Global food prices monitored by the U.N. Food & Agriculture Organization (FAO) fell in March amid large available supplies and expectations of strong harvests.
The FAO Food Price Index averaged nearly 171 points in March, marking a 2.8% drop from the previous month while remaining 13.4% above the level a year earlier, according to the FAO news release.
FAO's Food Price Index is a trade-weighted index that tracks international market prices of five major food commodity groups.
Meat prices are the exception
The FAO Vegetable Oil Price Index was 6.2% lower for the month. Palm oil and soybean oil quotations both fell in March on the back of improving production forecasts, while those for rape and sunflower seed oils also declined due to higher-than-expected availabilities.
The FAO Sugar Price Index declined by 10.9% to its lowest level since May 2016 amid weak import demand and expectations for robust Brazilian supplies entering world markets as a result of strong harvests and slower domestic uptake for bio-ethanol production.
Buoyant milk supplies led to a 2.3% monthly decline in the FAO Dairy Price Index, which, nonetheless, remained well above its year-ago level.
The exception in the downward price trend was the FAO Meat Price Index, which rose 0.7% in March, led by firm import demand from Asia for bovine meat and pig meat.
Cereal market forecasts for 2017-18
FAO also released its first world cereal supply and demand outlook for the year ahead and expects it to be "another season of relative market tranquility," with grain inventories remaining at near-record levels.
Worldwide cereal production in 2017 is projected to be 2.597 billion metric tons, just 9 million mt short of the record set in 2016, according to FAO's latest "Cereal Supply & Demand" report.

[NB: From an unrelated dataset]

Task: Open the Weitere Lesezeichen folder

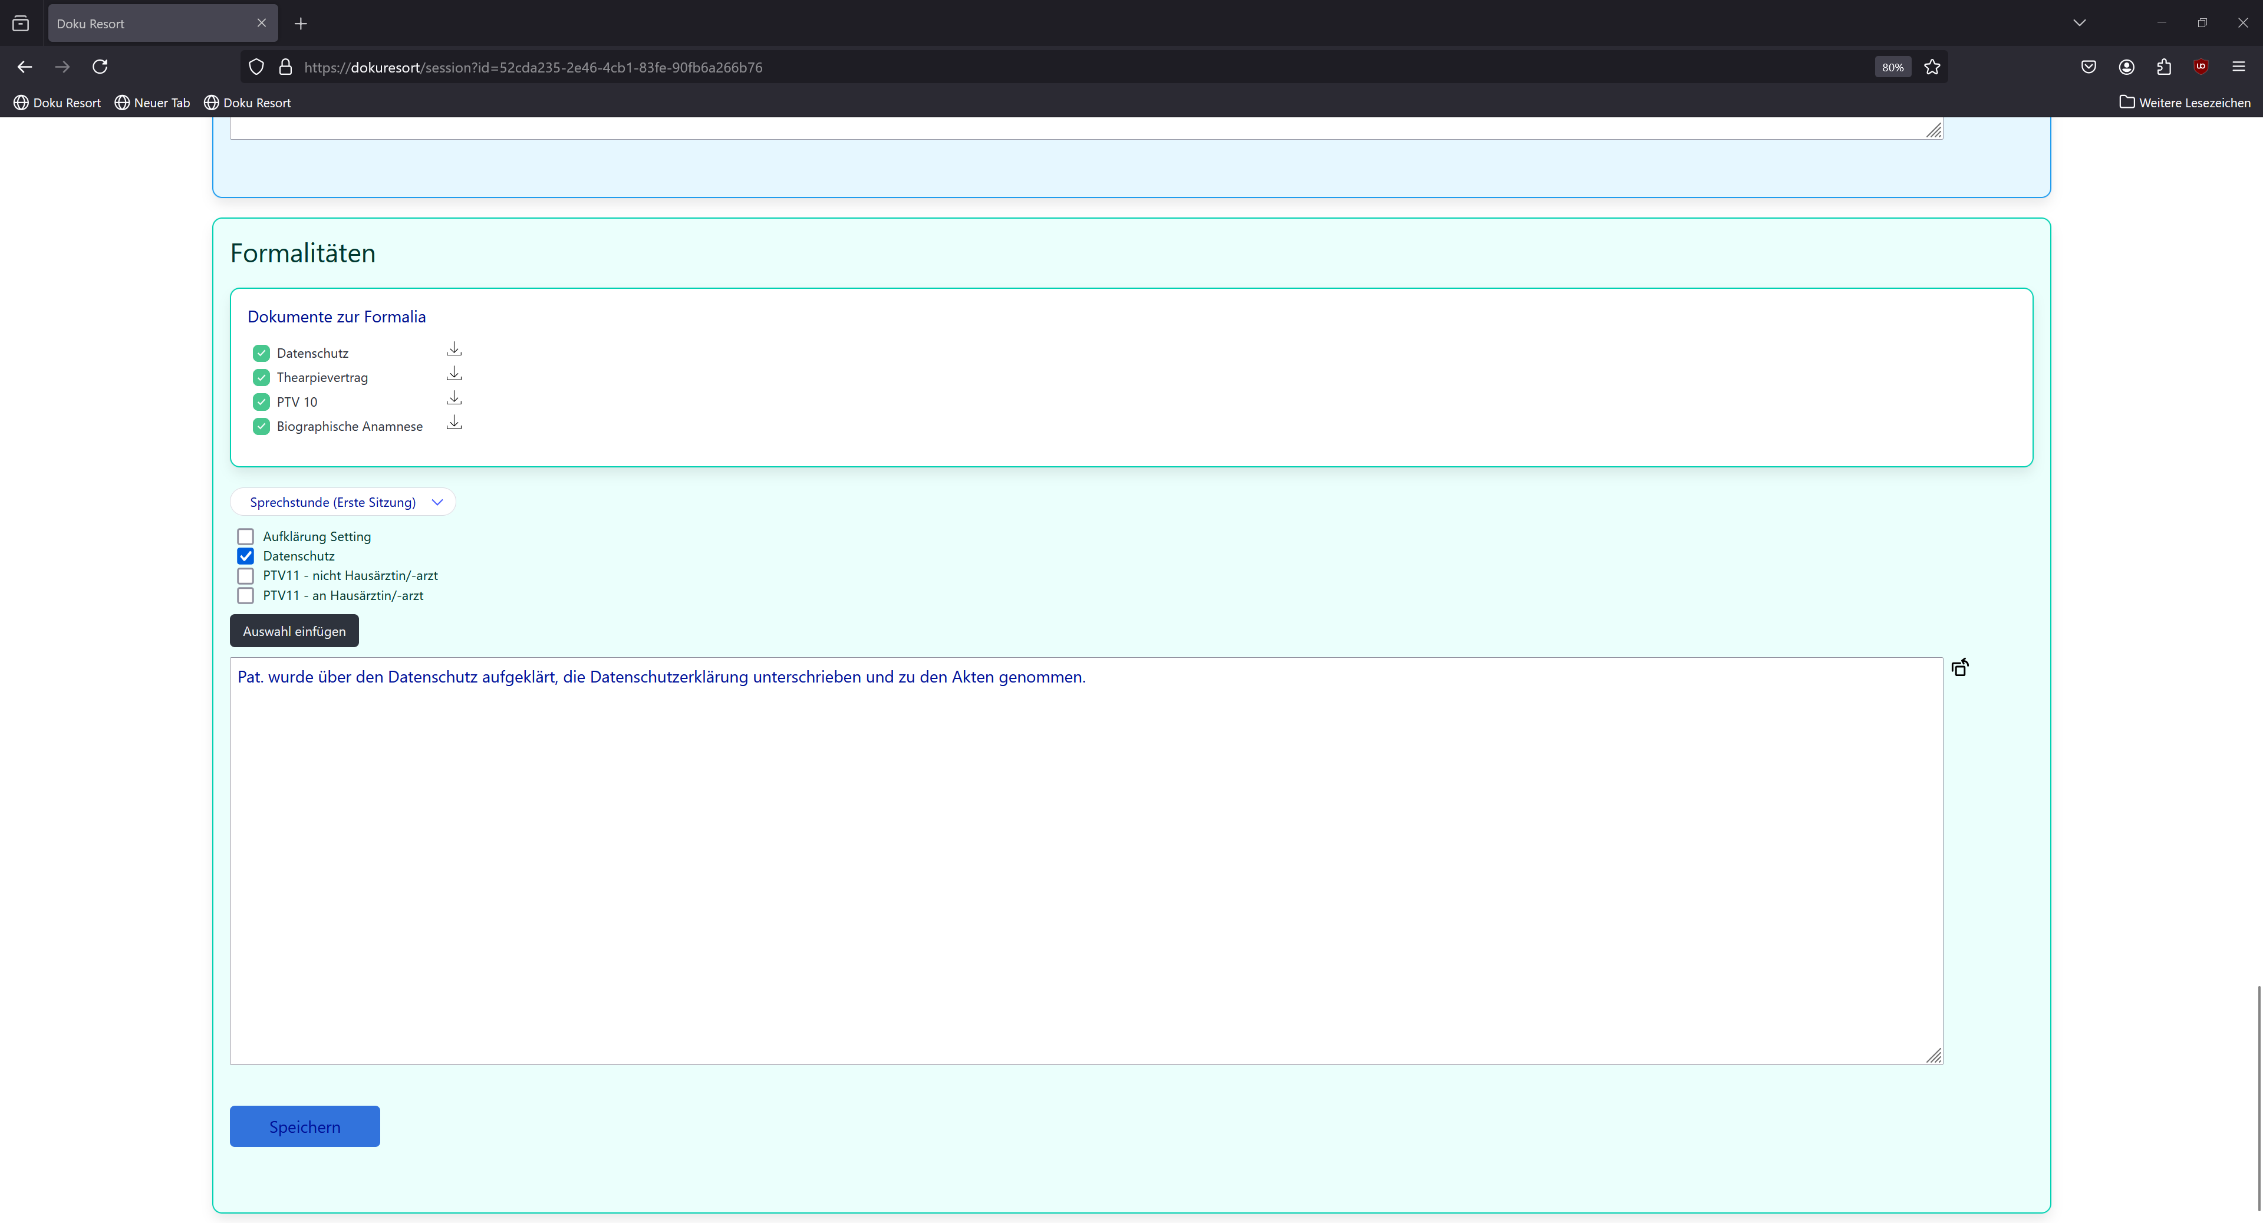Action: coord(2185,103)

FAO's first forecasts for the season hinge on climate conditions in the coming months and on farmers' price-sensitive decisions on which crops to plant.
The slight decline from 2016 is due to an anticipated reduction in global wheat production — which is now expected to fall 2.7% in 2017 to 740 mmt — mostly based on price-induced planting cuts in Australia, Canada and the U.S., FAO explained.
By contrast, total production of coarse grains in 2017 is provisionally expected to rise to a new record level of 1.353 billion mt, thanks substantially to a surge in production in Brazil and Argentina, along with a rebound in South Africa after last year's drought, according to FAO.
World rice production is expected to grow 1.0% to 504 mmt as more plantings in India and Indonesia and higher yields in Brazil and China should more than offset declines elsewhere, including in drought-stricken Sri Lanka.
Global cereal utilization is expected to grow by only 0.8% in 2017 to 2.597 billion mt. The deceleration from last year's pace of 2.2% reflects slower growth in the use of grains for animal feed as well as for biofuels such as ethanol, according to FAO.
Tallying both the output and consumption projections, FAO's first forecast for world cereal stocks at the close of 2017-18 stands at 680 mmt. That is down just 2 mmt from the previous season and leaves the global stock-to-utilization ratio at a comfortable 25.4% level.
Wheat stocks are expected to rise 2.5% to 246.6 mmt, while maize stocks will likely fall 4% to 207 mmt on the back of large drawdowns in China and the U.S. Global rice inventories are projected to remain broadly stable at 170 mmt, FAO reported.